Exercise description: Copy out every line of the material below verbatim, without changing anything.

START Task inputs

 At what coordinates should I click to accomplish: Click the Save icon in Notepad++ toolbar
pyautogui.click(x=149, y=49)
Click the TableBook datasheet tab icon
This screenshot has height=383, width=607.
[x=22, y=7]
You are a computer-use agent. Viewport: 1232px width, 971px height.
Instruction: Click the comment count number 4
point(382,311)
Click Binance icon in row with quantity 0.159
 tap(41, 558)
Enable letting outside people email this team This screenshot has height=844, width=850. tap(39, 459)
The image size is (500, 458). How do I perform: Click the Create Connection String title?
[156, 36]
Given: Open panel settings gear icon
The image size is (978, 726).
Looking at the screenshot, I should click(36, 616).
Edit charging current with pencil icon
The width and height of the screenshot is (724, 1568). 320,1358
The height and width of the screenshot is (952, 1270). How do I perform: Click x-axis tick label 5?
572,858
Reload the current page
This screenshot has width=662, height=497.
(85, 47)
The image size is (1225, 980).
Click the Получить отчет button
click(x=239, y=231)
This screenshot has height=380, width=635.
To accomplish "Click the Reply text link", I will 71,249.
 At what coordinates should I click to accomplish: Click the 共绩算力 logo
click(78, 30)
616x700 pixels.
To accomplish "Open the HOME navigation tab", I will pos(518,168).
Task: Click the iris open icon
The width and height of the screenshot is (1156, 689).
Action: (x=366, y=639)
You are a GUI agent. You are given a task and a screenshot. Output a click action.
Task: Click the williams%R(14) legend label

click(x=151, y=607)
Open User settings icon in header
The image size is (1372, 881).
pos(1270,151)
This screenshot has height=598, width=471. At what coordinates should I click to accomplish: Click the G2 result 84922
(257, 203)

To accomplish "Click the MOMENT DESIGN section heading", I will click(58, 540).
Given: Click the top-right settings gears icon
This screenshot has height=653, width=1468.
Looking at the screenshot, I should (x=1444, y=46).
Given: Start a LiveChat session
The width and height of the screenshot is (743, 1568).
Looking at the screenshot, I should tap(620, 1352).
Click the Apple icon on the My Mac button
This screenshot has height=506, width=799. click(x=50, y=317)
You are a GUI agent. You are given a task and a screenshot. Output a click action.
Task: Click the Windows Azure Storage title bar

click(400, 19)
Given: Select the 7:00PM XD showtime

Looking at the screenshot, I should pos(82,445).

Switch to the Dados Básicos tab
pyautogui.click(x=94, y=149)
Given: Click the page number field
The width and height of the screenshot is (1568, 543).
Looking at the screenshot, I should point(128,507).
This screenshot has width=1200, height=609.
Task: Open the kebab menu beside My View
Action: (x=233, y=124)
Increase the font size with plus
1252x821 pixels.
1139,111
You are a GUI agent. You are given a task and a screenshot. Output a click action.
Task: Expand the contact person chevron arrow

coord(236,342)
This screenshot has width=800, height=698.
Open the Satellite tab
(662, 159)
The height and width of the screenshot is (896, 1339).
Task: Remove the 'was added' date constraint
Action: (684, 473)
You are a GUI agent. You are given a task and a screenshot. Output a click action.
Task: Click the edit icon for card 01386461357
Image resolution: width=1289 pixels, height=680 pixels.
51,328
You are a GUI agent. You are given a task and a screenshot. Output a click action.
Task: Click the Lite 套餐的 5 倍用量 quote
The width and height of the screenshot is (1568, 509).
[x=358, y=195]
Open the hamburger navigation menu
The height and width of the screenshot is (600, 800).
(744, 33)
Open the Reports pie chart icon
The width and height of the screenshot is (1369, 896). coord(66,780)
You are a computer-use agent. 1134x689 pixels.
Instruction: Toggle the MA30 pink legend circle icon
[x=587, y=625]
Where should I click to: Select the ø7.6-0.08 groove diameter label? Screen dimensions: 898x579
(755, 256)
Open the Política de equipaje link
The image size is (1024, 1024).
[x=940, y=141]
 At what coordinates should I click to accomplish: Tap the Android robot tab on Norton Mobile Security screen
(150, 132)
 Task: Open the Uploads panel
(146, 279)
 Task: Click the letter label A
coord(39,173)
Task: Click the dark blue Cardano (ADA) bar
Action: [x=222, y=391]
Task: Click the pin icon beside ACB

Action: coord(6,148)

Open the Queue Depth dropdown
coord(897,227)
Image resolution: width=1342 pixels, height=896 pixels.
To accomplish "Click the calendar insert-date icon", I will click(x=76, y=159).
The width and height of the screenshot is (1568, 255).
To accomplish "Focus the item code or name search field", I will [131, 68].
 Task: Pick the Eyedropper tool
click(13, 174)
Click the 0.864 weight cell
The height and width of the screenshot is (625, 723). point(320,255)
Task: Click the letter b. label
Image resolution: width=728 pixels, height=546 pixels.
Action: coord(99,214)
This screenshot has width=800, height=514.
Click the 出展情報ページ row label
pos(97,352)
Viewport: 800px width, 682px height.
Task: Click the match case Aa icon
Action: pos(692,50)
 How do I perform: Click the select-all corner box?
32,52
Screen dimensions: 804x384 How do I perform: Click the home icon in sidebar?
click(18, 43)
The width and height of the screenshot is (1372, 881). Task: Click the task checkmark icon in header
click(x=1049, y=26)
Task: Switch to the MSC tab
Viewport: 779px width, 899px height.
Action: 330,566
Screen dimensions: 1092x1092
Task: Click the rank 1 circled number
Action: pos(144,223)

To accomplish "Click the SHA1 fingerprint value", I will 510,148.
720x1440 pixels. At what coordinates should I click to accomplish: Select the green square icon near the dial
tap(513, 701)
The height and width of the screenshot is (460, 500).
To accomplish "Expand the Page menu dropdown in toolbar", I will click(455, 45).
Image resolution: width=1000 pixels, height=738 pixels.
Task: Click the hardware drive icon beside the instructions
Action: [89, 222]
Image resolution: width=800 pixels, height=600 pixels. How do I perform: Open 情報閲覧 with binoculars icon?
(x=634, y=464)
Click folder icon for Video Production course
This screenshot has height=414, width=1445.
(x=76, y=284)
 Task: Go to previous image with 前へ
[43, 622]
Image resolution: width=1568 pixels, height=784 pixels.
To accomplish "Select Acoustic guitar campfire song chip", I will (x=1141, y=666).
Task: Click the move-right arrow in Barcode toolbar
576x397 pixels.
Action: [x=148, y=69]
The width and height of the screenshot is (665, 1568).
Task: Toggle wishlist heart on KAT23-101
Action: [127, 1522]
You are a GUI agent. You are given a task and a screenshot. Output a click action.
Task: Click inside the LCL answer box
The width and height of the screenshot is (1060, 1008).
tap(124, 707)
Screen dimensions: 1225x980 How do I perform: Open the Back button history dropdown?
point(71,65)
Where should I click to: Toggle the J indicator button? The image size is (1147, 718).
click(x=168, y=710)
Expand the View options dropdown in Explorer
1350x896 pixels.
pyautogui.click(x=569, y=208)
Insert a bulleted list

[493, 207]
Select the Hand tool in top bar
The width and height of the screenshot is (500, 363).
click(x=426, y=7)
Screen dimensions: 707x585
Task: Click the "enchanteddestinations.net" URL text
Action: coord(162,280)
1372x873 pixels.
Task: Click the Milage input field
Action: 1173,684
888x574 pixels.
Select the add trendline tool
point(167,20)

END Task inputs

Output of the task:
 At what coordinates should I click to accomplish: Click the Save icon in Notepad++ toolbar
pyautogui.click(x=149, y=49)
Click the TableBook datasheet tab icon
This screenshot has height=383, width=607.
[x=22, y=7]
You are a computer-use agent. Viewport: 1232px width, 971px height.
Instruction: Click the comment count number 4
point(382,311)
Click Binance icon in row with quantity 0.159
 tap(41, 558)
Enable letting outside people email this team This screenshot has height=844, width=850. tap(39, 459)
The image size is (500, 458). How do I perform: Click the Create Connection String title?
[156, 36]
Given: Open panel settings gear icon
The image size is (978, 726).
Looking at the screenshot, I should click(36, 616).
Edit charging current with pencil icon
The width and height of the screenshot is (724, 1568). 320,1358
The height and width of the screenshot is (952, 1270). How do I perform: Click x-axis tick label 5?
572,858
Reload the current page
This screenshot has width=662, height=497.
(85, 47)
The image size is (1225, 980).
Click the Получить отчет button
click(x=239, y=231)
This screenshot has height=380, width=635.
To accomplish "Click the Reply text link", I will 71,249.
 At what coordinates should I click to accomplish: Click the 共绩算力 logo
click(78, 30)
616x700 pixels.
To accomplish "Open the HOME navigation tab", I will pos(518,168).
Task: Click the iris open icon
The width and height of the screenshot is (1156, 689).
Action: (x=366, y=639)
You are a GUI agent. You are given a task and a screenshot. Output a click action.
Task: Click the williams%R(14) legend label

click(x=151, y=607)
Open User settings icon in header
The image size is (1372, 881).
pos(1270,151)
This screenshot has height=598, width=471. At what coordinates should I click to accomplish: Click the G2 result 84922
(257, 203)

To accomplish "Click the MOMENT DESIGN section heading", I will click(58, 540).
Given: Click the top-right settings gears icon
This screenshot has height=653, width=1468.
Looking at the screenshot, I should (x=1444, y=46).
Given: Start a LiveChat session
The width and height of the screenshot is (743, 1568).
Looking at the screenshot, I should tap(620, 1352).
Click the Apple icon on the My Mac button
This screenshot has height=506, width=799. click(x=50, y=317)
You are a GUI agent. You are given a task and a screenshot. Output a click action.
Task: Click the Windows Azure Storage title bar

click(400, 19)
Given: Select the 7:00PM XD showtime

Looking at the screenshot, I should pos(82,445).

Switch to the Dados Básicos tab
pyautogui.click(x=94, y=149)
Given: Click the page number field
The width and height of the screenshot is (1568, 543).
Looking at the screenshot, I should point(128,507).
This screenshot has width=1200, height=609.
Task: Open the kebab menu beside My View
Action: (x=233, y=124)
Increase the font size with plus
1252x821 pixels.
1139,111
You are a GUI agent. You are given a task and a screenshot. Output a click action.
Task: Expand the contact person chevron arrow

coord(236,342)
This screenshot has width=800, height=698.
Open the Satellite tab
(662, 159)
The height and width of the screenshot is (896, 1339).
Task: Remove the 'was added' date constraint
Action: (684, 473)
You are a GUI agent. You are given a task and a screenshot. Output a click action.
Task: Click the edit icon for card 01386461357
Image resolution: width=1289 pixels, height=680 pixels.
51,328
You are a GUI agent. You are given a task and a screenshot. Output a click action.
Task: Click the Lite 套餐的 5 倍用量 quote
The width and height of the screenshot is (1568, 509).
[x=358, y=195]
Open the hamburger navigation menu
The height and width of the screenshot is (600, 800).
(744, 33)
Open the Reports pie chart icon
The width and height of the screenshot is (1369, 896). coord(66,780)
You are a computer-use agent. 1134x689 pixels.
Instruction: Toggle the MA30 pink legend circle icon
[x=587, y=625]
Where should I click to: Select the ø7.6-0.08 groove diameter label? Screen dimensions: 898x579
(755, 256)
Open the Política de equipaje link
The image size is (1024, 1024).
[x=940, y=141]
 At what coordinates should I click to accomplish: Tap the Android robot tab on Norton Mobile Security screen
(150, 132)
 Task: Open the Uploads panel
(146, 279)
 Task: Click the letter label A
coord(39,173)
Task: Click the dark blue Cardano (ADA) bar
Action: [x=222, y=391]
Task: Click the pin icon beside ACB

Action: coord(6,148)

Open the Queue Depth dropdown
coord(897,227)
Image resolution: width=1342 pixels, height=896 pixels.
To accomplish "Click the calendar insert-date icon", I will click(x=76, y=159).
The width and height of the screenshot is (1568, 255).
To accomplish "Focus the item code or name search field", I will [131, 68].
 Task: Pick the Eyedropper tool
click(13, 174)
Click the 0.864 weight cell
The height and width of the screenshot is (625, 723). point(320,255)
Task: Click the letter b. label
Image resolution: width=728 pixels, height=546 pixels.
Action: coord(99,214)
This screenshot has width=800, height=514.
Click the 出展情報ページ row label
pos(97,352)
Viewport: 800px width, 682px height.
Task: Click the match case Aa icon
Action: pos(692,50)
 How do I perform: Click the select-all corner box?
32,52
Screen dimensions: 804x384 How do I perform: Click the home icon in sidebar?
click(18, 43)
The width and height of the screenshot is (1372, 881). Task: Click the task checkmark icon in header
click(x=1049, y=26)
Task: Switch to the MSC tab
Viewport: 779px width, 899px height.
Action: 330,566
Screen dimensions: 1092x1092
Task: Click the rank 1 circled number
Action: pos(144,223)

To accomplish "Click the SHA1 fingerprint value", I will 510,148.
720x1440 pixels. At what coordinates should I click to accomplish: Select the green square icon near the dial
tap(513, 701)
The height and width of the screenshot is (460, 500).
To accomplish "Expand the Page menu dropdown in toolbar", I will click(455, 45).
Image resolution: width=1000 pixels, height=738 pixels.
Task: Click the hardware drive icon beside the instructions
Action: [89, 222]
Image resolution: width=800 pixels, height=600 pixels. How do I perform: Open 情報閲覧 with binoculars icon?
(x=634, y=464)
Click folder icon for Video Production course
This screenshot has height=414, width=1445.
(x=76, y=284)
 Task: Go to previous image with 前へ
[43, 622]
Image resolution: width=1568 pixels, height=784 pixels.
To accomplish "Select Acoustic guitar campfire song chip", I will (x=1141, y=666).
Task: Click the move-right arrow in Barcode toolbar
576x397 pixels.
Action: [x=148, y=69]
The width and height of the screenshot is (665, 1568).
Task: Toggle wishlist heart on KAT23-101
Action: [127, 1522]
You are a GUI agent. You are given a task and a screenshot. Output a click action.
Task: Click inside the LCL answer box
The width and height of the screenshot is (1060, 1008).
tap(124, 707)
Screen dimensions: 1225x980 How do I perform: Open the Back button history dropdown?
point(71,65)
Where should I click to: Toggle the J indicator button? The image size is (1147, 718).
click(x=168, y=710)
Expand the View options dropdown in Explorer
1350x896 pixels.
pyautogui.click(x=569, y=208)
Insert a bulleted list

[493, 207]
Select the Hand tool in top bar
The width and height of the screenshot is (500, 363).
click(x=426, y=7)
Screen dimensions: 707x585
Task: Click the "enchanteddestinations.net" URL text
Action: coord(162,280)
1372x873 pixels.
Task: Click the Milage input field
Action: 1173,684
888x574 pixels.
Select the add trendline tool
point(167,20)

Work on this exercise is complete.